### [What is required]
Give again only the lines from the line that holds "The height and" to the end of the data, inclusive, omitting all pictures.

╔══

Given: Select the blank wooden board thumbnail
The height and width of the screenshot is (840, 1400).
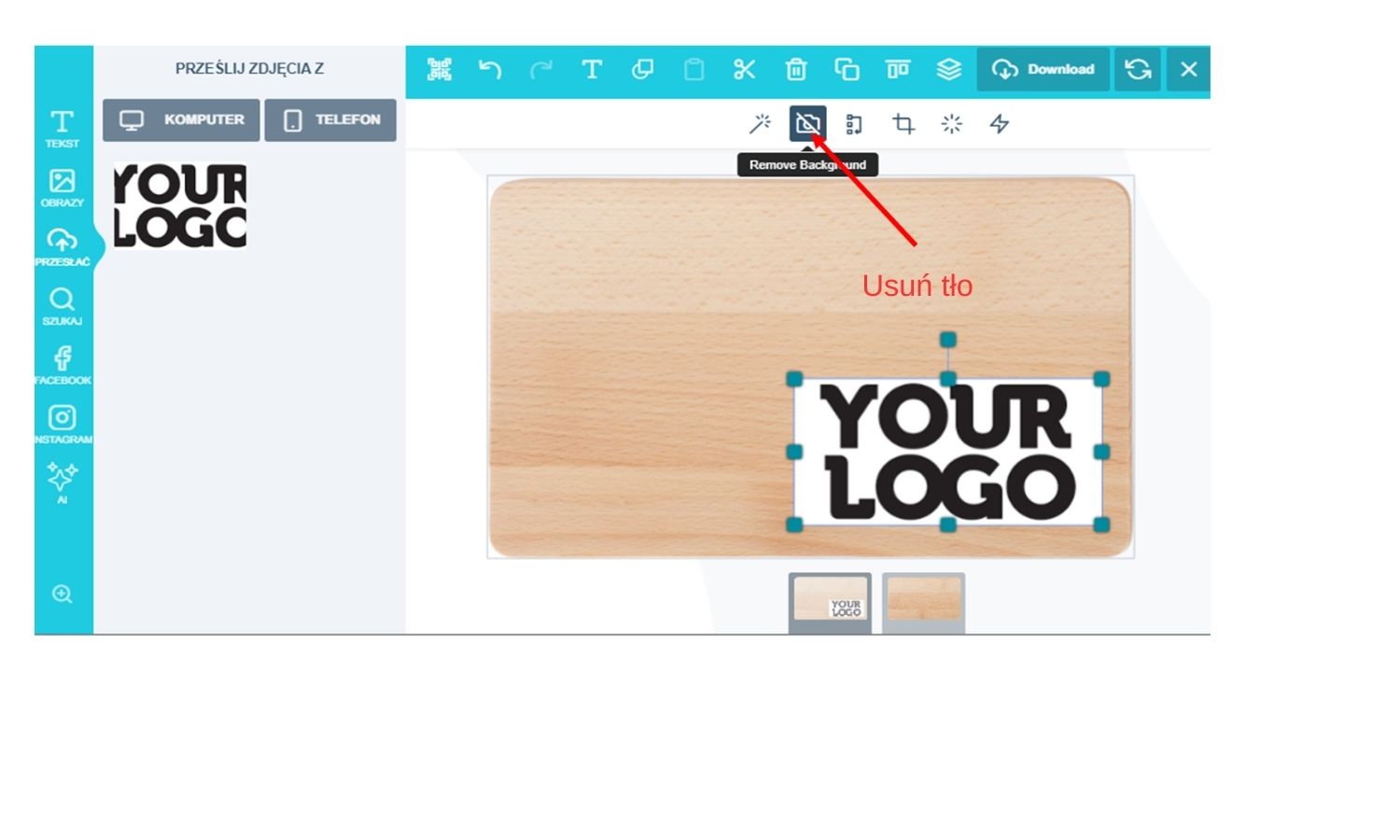Looking at the screenshot, I should 923,599.
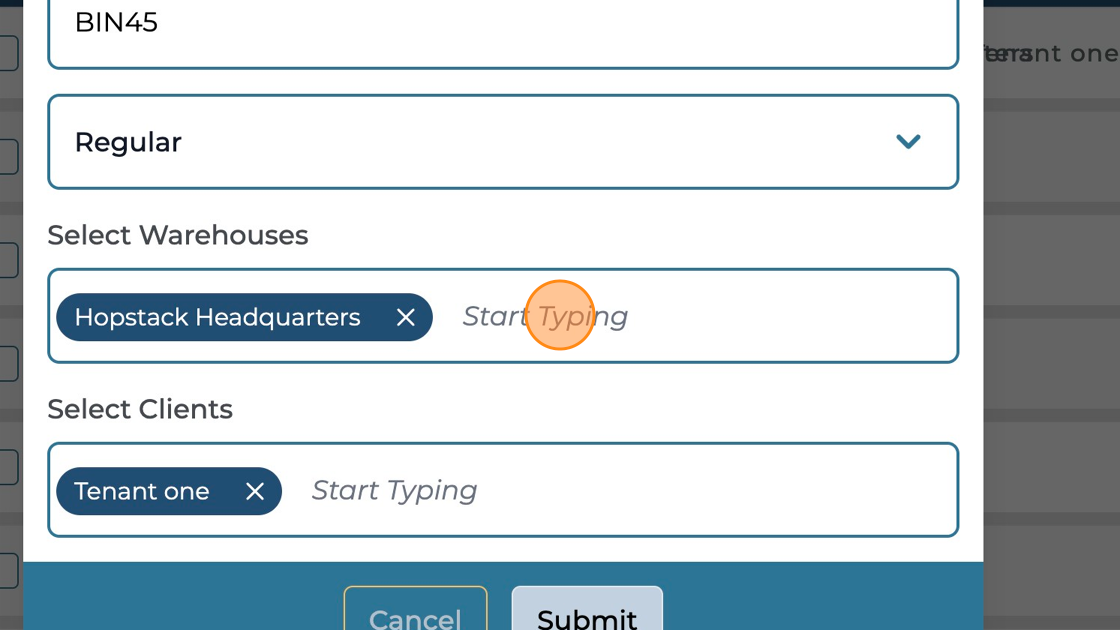Open the Regular bin type dropdown
This screenshot has height=630, width=1120.
[502, 142]
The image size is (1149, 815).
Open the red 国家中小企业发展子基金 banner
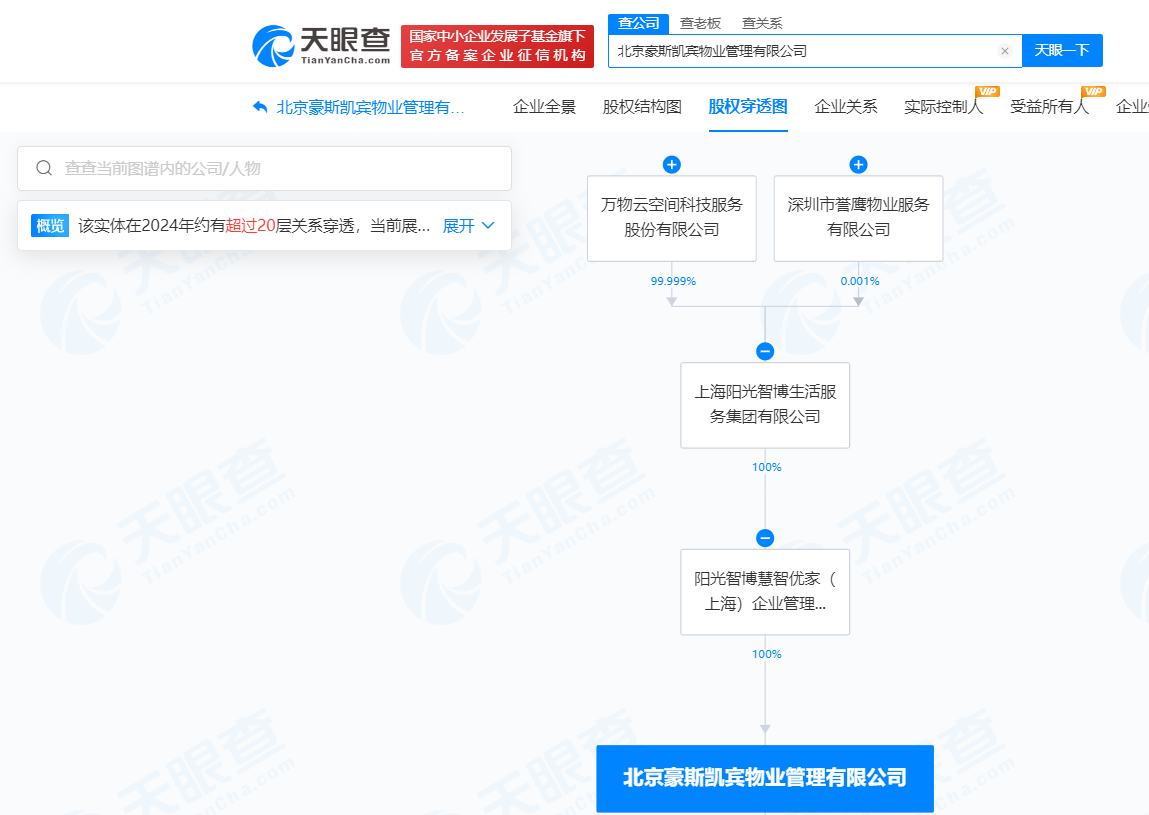497,45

╚══

### [Solution]
The height and width of the screenshot is (840, 1400).
Looking at the screenshot, I should 923,599.
Open the Regular bin type dropdown
This screenshot has height=630, width=1120.
[502, 142]
The image size is (1149, 815).
Open the red 国家中小企业发展子基金 banner
497,45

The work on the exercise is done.